Task goal: Omitting every picture, copy the lines from the one that contains "Where should I" through the last line of the records below, exactly and with nothing added.

Material for this task:

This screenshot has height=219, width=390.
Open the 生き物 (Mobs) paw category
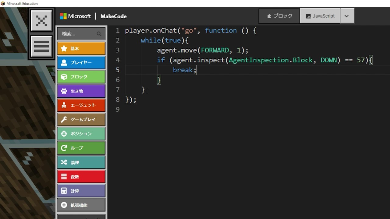(81, 91)
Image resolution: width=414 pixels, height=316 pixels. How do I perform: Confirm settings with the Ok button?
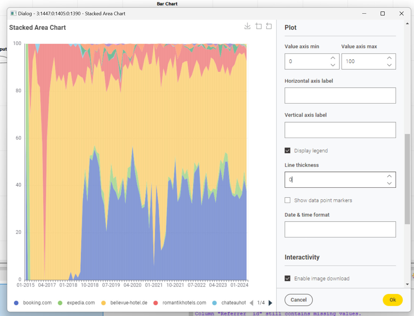tap(393, 300)
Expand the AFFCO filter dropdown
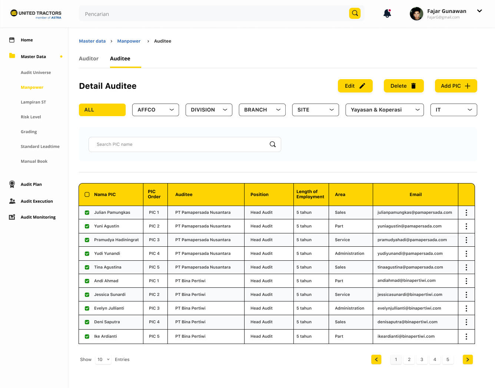This screenshot has width=495, height=388. (x=155, y=110)
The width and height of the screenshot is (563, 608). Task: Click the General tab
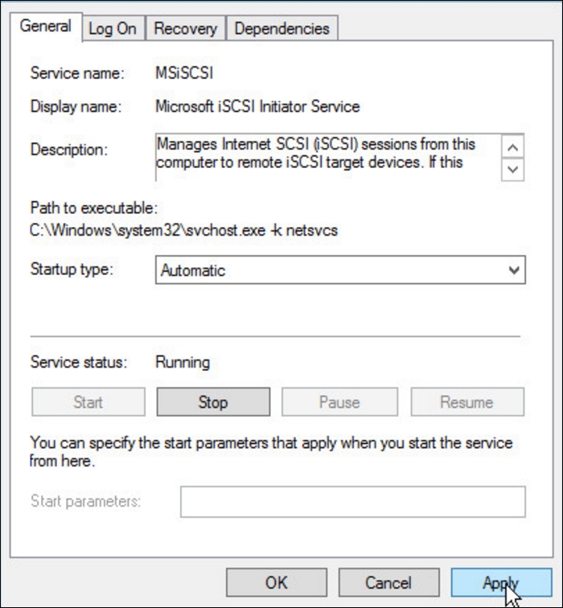(46, 26)
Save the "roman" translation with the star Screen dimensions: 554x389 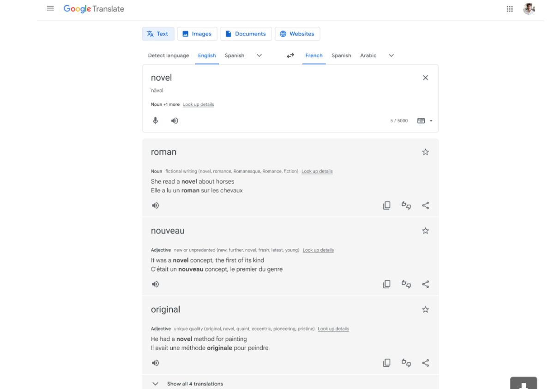coord(425,151)
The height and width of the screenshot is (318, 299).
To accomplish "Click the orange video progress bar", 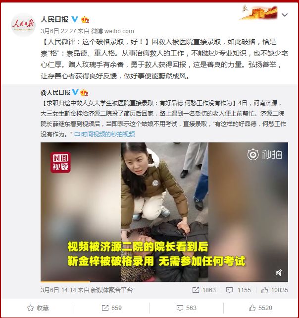I will tap(65, 281).
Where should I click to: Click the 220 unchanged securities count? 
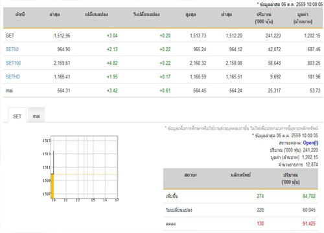[x=260, y=210]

Answer to this exercise:
Where should I click to: Click the 220 unchanged securities count? 
[x=260, y=210]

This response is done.